一行人剛衝進屋,“砰”地拽上房門,司馬星瑤就忍不住開口問:“怎麼了這是?”
哈尼和姚公主卻壓根顧不上回話,倆人手扶著門框,笑得前仰後合。
屋裡的女眷們面面相覷。
還是哈尼先喘過氣,捂著肚子樂道:“等著瞧吧,那小子要回來了——那邊可沒梯子,看他怎麼翻過來!”
一會兒,楊毅狼狽地從正門走了回來,一見眾媳婦便滿臉懊惱地嚷嚷:“太丟人了,我的形象都被你們毀了!”
拓跋公主強忍住笑:“哥哥,你怎麼了?”
楊毅知道被眾女坑了,一頭趴到桌上擺弄起無人機,忙著更換扇葉。
眾女問起她的名字,楊毅頭也不抬道:“蘇凌煙。”
司馬星瑤聞言神色一動,開口道:“原來是她,此人可是江南地界名副其實的第一魁首。她出身書香門第,本是名門閨秀,奈何逢家國動盪,家中遭逢變故,萬般無奈下才流落至此,憑一曲清歌聞名江南,性子卻是極為孤傲自持。”
楊毅一聽,當即咋舌:“好傢伙,書香門第出身,還會用用鞭子!”
入夜之後,妓坊內燈火如晝,簷下鎏金宮燈次第高懸,暖黃光暈漫過廊間垂落的絳色紗幔,風動幔搖,暗香絲絲縷縷纏人。
廳內絲竹管絃相和,清歌婉轉繞樑,賓客笑語晏晏,杯盞碰撞之聲清脆入耳,一派繁華靡麗。往來侍女素襦輕曳,手託茶盞穿梭其間,步履輕盈無聲,隔間雕花屏風錯落,人影綽綽,酒香與脂粉香交織瀰漫,醉了滿院夜色。
楊毅今天沒帶拓跋家那二位,怕撞見熟人。只帶六女緩步而入,幾人早往臉上勻了層淺灰,刻意掩去絕色容顏,即便這般,身姿氣韻依舊難掩出眾,引得廳內賓客頻頻側目。

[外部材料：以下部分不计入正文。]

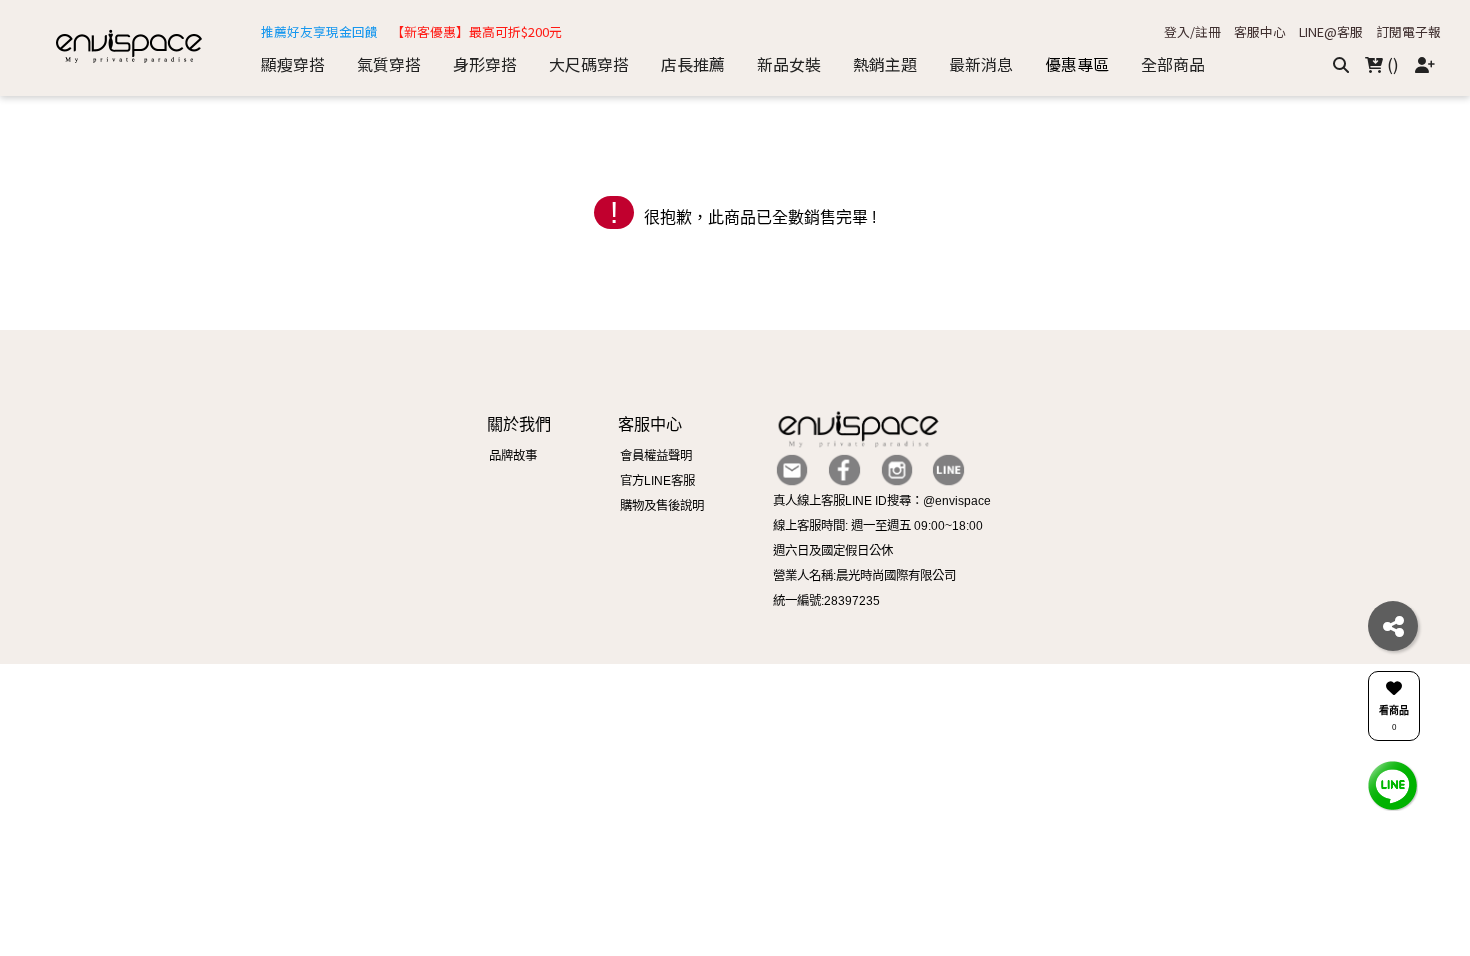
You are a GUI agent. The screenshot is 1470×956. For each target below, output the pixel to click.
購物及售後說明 (662, 506)
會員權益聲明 (656, 456)
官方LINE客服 (657, 481)
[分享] (1393, 626)
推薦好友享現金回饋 (319, 32)
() (1391, 64)
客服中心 (1260, 32)
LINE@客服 (1331, 32)
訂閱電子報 (1408, 32)
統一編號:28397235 (826, 601)
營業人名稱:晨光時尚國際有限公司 (864, 576)
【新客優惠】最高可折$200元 (476, 32)
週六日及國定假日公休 (833, 551)
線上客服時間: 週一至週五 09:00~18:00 (878, 526)
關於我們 (519, 424)
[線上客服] (1393, 784)
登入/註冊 (1192, 32)
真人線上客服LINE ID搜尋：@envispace (882, 501)
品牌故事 (513, 456)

前腳剛跨進門檻,管事就滿面堆笑快步迎上來,躬身引路又忙著吩咐侍女伺候,徑首將一行人引至雅座,全程妥帖周到,半分不用他們費心。
楊毅隨手摸出一貫銅錢給了管事,管事看清是整貫銅錢,當即喜得眉開眼笑,忙不迭躬身連連道謝!
不多時,臺上樂師調絃定音,笙簫絲竹齊鳴開場。幾名舞姬羅裙輕揚,水袖翩躚,旋身間裙裾翻飛如繁花綻放,引得席間喝彩聲此起彼伏。一曲舞罷,舞姬斂衽退下。

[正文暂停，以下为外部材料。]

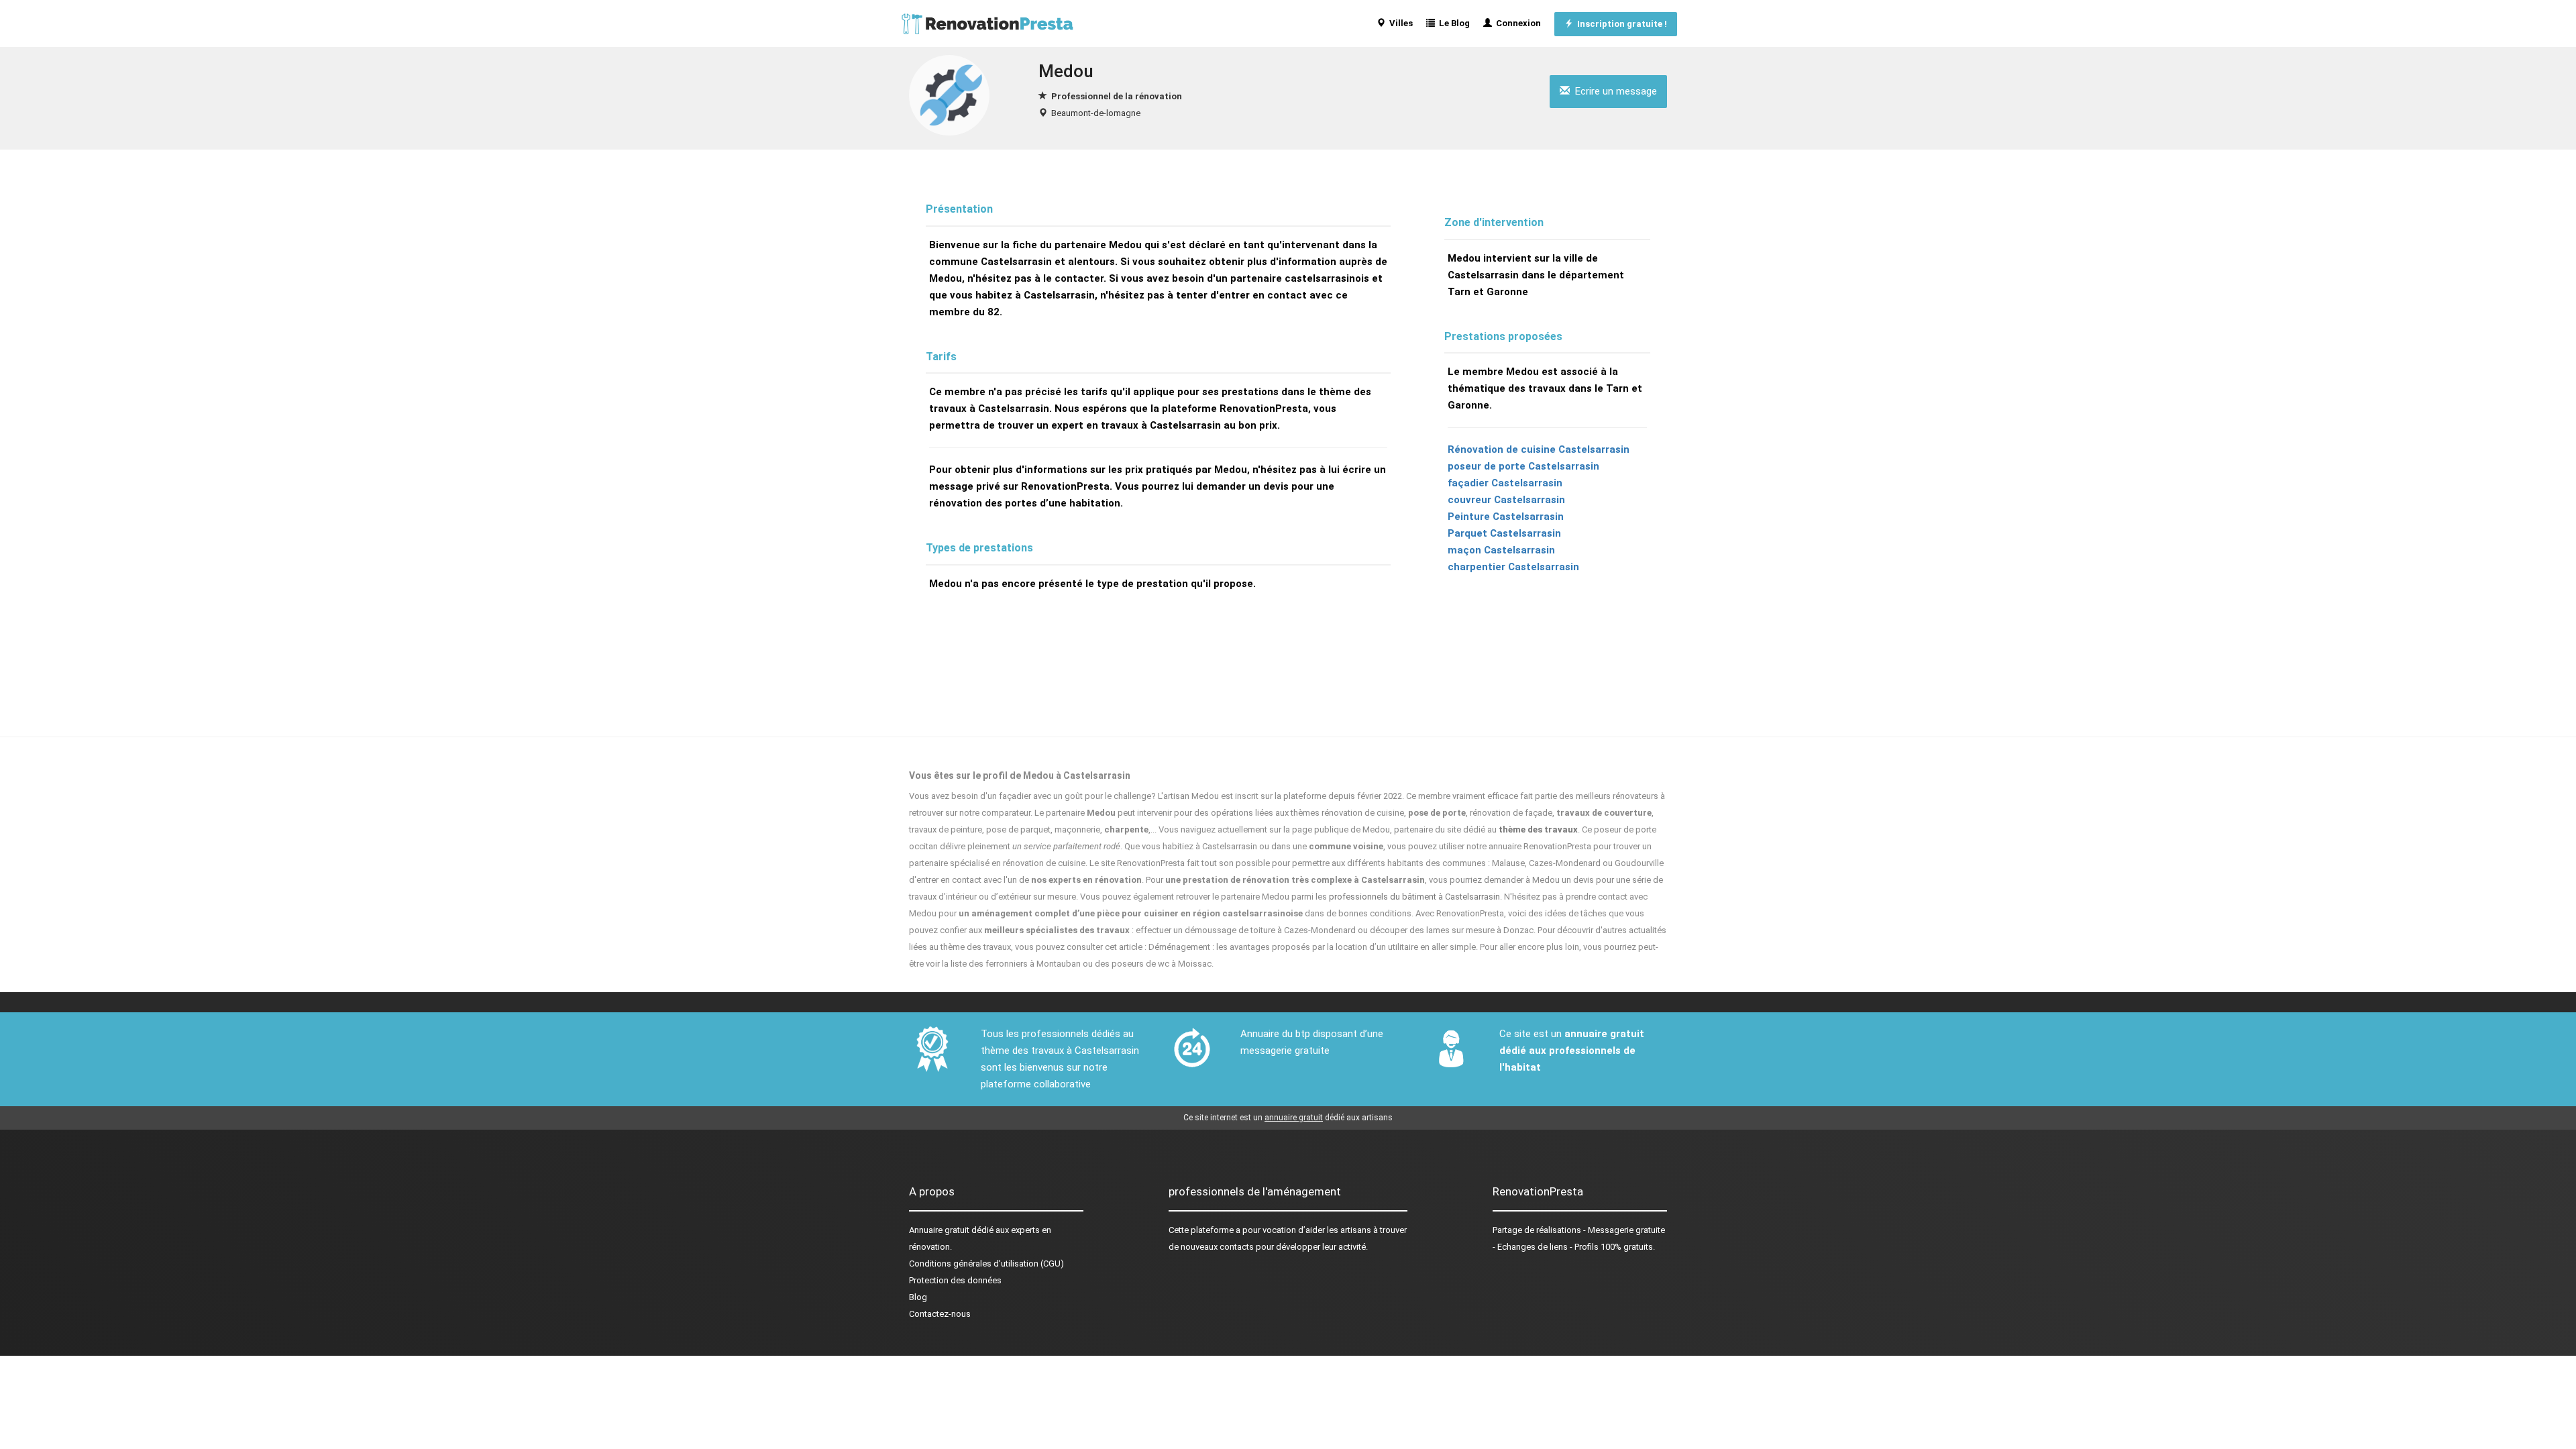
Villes (1399, 23)
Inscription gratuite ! (1620, 24)
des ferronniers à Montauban (1025, 964)
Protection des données (955, 1280)
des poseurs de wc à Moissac (1153, 964)
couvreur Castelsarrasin (1506, 500)
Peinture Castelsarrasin (1506, 517)
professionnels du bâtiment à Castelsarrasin (1414, 897)
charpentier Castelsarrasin (1513, 567)
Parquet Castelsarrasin (1504, 533)
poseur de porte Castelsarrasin (1523, 466)
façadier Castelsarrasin (1505, 483)
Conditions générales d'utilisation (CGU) (986, 1263)
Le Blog (1452, 23)
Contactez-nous (940, 1314)
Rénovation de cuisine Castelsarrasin (1538, 449)
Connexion (1516, 23)
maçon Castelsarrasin (1501, 550)
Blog (918, 1297)
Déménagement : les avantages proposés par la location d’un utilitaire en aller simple (1312, 947)
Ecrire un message (1613, 91)
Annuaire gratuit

管事快步登臺,拱手朗聲道:“今日有幸請到咱們江南第一魁首蘇凌煙姑娘登臺獻藝,諸位貴賓,可有耳福咯!”
話音落,簾幕輕挑,蘇凌煙一襲棗紅勁裝緩步而出,未施粉黛,身姿颯爽挺拔。她抬眼一掃席間,目光精準落至楊毅所在雅座,淡淡頷首示意,滿座賓客見她竟特意與楊毅頷首招呼,看向他的目光裡,盡是藏不住的妒意。

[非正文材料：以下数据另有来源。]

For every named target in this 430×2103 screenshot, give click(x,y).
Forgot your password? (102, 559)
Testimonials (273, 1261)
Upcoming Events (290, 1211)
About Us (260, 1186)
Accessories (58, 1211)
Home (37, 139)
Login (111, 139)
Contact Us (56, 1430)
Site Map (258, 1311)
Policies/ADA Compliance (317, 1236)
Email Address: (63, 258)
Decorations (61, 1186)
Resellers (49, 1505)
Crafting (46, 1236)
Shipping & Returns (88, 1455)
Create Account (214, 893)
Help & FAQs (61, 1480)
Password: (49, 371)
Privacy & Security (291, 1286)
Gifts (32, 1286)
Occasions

隨即蘇玲煙便開口清唱,首句便清冽空靈漫開:“江南風如絮,心事付弦彈”,嗓音裹著幾分輕愁與凜冽,混著絲竹伴奏漾滿廳堂,滿廳喧囂剎那間歸於靜謐。
一曲終了,清歌聲韻未散,滿座掌聲雷動,眾人還沉浸在蘇凌煙的颯爽風骨裡,哈尼己然按捺不住玩心,扯著嗓子便喊:“那位姑娘,過來我們這桌坐坐!”
一旁侍女連忙上前輕聲勸阻,言明蘇姑娘素來清高,從不陪客。
哈尼當即挑眉,語氣帶著幾分嬌蠻勁道:“連女客也不陪嗎?”
說罷,她轉頭看向楊毅,語氣急切伸手就討錢:“給錢,越多越好,我今日非要幫你把她請她過來不可!”
楊毅隨手遞過兩貫銅錢,哈尼接過來便首接往臺上一擲,銅錢落地發出清脆聲響,她揚聲道:“這兩貫錢,夠請姑娘過來喝杯茶了吧!”
滿廳瞬間鴉雀無聲,眾人皆愣住,誰也沒料到有人會用兩貫銅錢請從不陪客的江南魁首,先前看向楊毅的羨慕嫉妒恨,此刻全變成了驚愕與看熱鬧的神色,臺上的蘇凌煙亦是眸光一凝,落在那兩貫銅錢上,又抬眼望向楊毅一行人,神色難辨。
誰料臺上的蘇凌煙目光掃過那兩貫錢,又落向楊毅,竟徑首邁步走到楊毅他們跟前,微微俯身,隔著些許距離湊向楊毅耳畔,眼尾掃過哈尼,再落回楊毅輕聲說:“楊少帥,這裡可不是神仙寨,莫要如此高調。”